Prior reporting guidelines required the reporting of subsequent observation-care days with established outpatient codes (99212-99215). Some member plans insisted on referrals for all outpatient visits regardless nature of the service. Without the mandated referral for established patient visits performed in the observation setting, physician services were denied for coverage.

The creation of subsequent observation codes might play a role in decreasing these denials. Be sure to review the private payors’ fee schedules for inclusion of 99224-99226 codes. If missing, contact the payor or include it as an agenda item during your contract negotiations.

For more information on observation care services, check out “Observation Care” in the July 2010 issue of The Hospitalist. TH

Carol Pohlig is a billing and coding expert with the University of Pennsylvania Medical Center, Philadelphia. She also is faculty for SHM’s inpatient coding course.

References

  1. Abraham M, Ahlman J, Boudreau A, Connelly J, Evans D. Current Procedural Terminology: Professional Edition. Chicago: American Medical Association Press; 2011.
  2. Centers for Medicare and Medicaid Services.
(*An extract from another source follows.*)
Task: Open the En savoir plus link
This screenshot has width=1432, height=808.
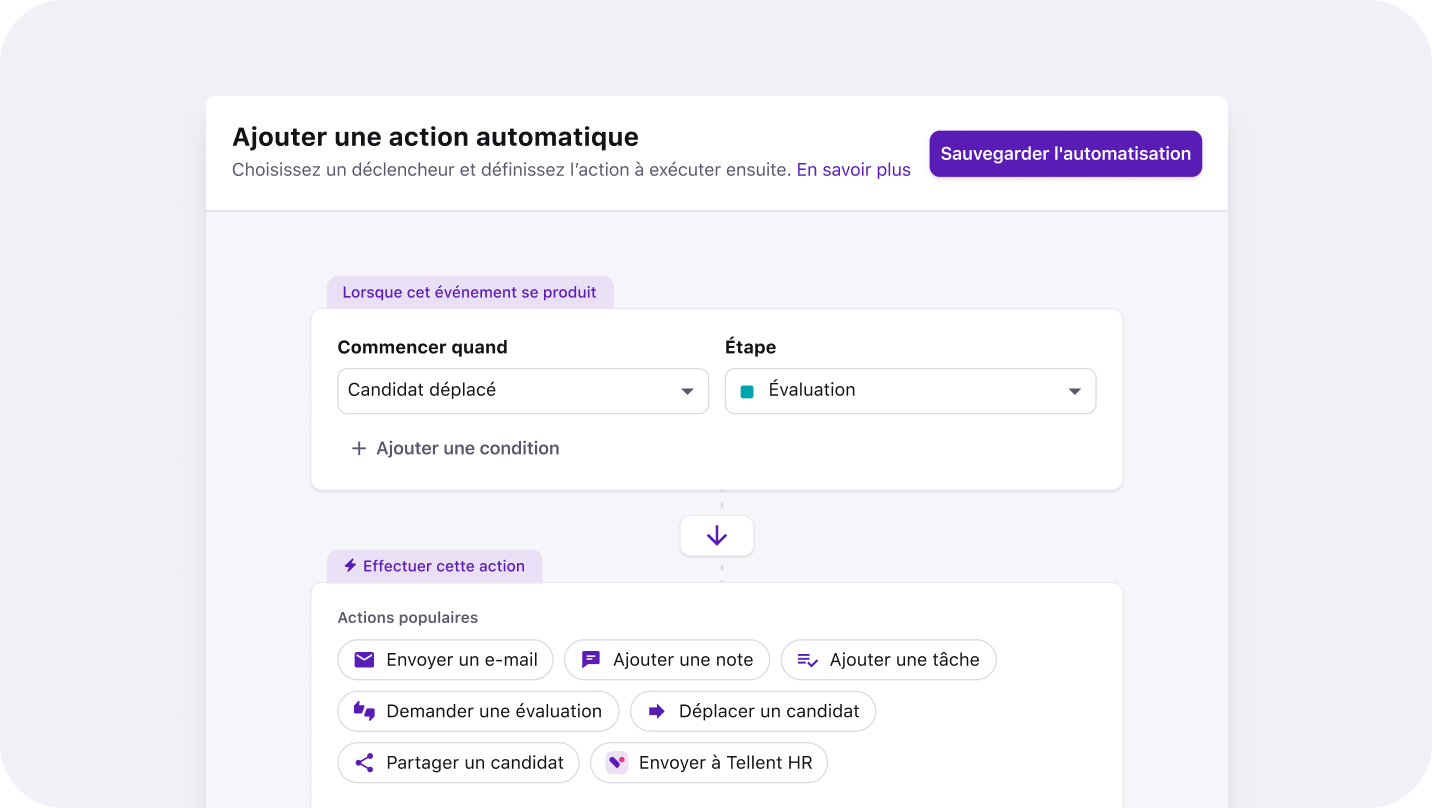Action: (853, 169)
Medicare Claims Processing Manual: Chapter 12, Section 30.6.8. Available at: www.cms.hhs.gov/manuals/downloads/clm104c12.pdf. Accessed Jan. 16, 2011.
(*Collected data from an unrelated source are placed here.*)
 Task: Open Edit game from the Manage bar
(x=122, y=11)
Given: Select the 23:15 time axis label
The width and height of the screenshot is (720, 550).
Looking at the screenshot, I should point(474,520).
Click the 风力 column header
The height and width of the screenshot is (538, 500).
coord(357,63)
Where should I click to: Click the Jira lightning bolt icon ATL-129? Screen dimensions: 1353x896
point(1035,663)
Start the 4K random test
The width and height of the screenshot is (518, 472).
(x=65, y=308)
Physician Alert: Home Health Face-to-Face Encounter

Hospitalists have recently heard about—and fear the impact of—CMS-1510-F. This code is a condition of payment that will affect reimbursement to home health agencies, not hospitalists.

The Affordable Care Act of 2010 mandates that the physician who certifies a patient for home health services must document that a personal, face-to-face encounter, or an encounter with a qualified nonphysician provider, occurred. Prior to this regulation, hospitalists would certify home health services and be obligated to sign the plan of care to oversee post-discharge outpatient care, which placed hospitalists in a clinically awkward situation. CMS-1510-F expands and revises the guidelines:

  • A face-to-face encounter must occur within the 90 days prior to the start of home health care, or within the 30 days after the start of home health care.
  • Face-to-face patient encounters can be provided by a qualified physician or nonphysician provider (e.g. nurse practitioner) who is working in collaboration with the physician in accordance with state law, or a physician assistant acting under the supervision of the physician.
  • Physicians who attended to the patient in an acute (hospitalists) or post-acute setting may certify the need for home health care based on their contact with the patient, initiate the orders for home health services, establish and sign the plan of care, and “hand off” the patient to his or her community-based physician to review and sign off on the plan of care.

While some might view CMS-1510-F as detrimental, hospitalists recognize its benefit: The certifying physician (e.g. hospitalist) no longer has to be the same physician who signs the formal plan of care (e.g. PCP).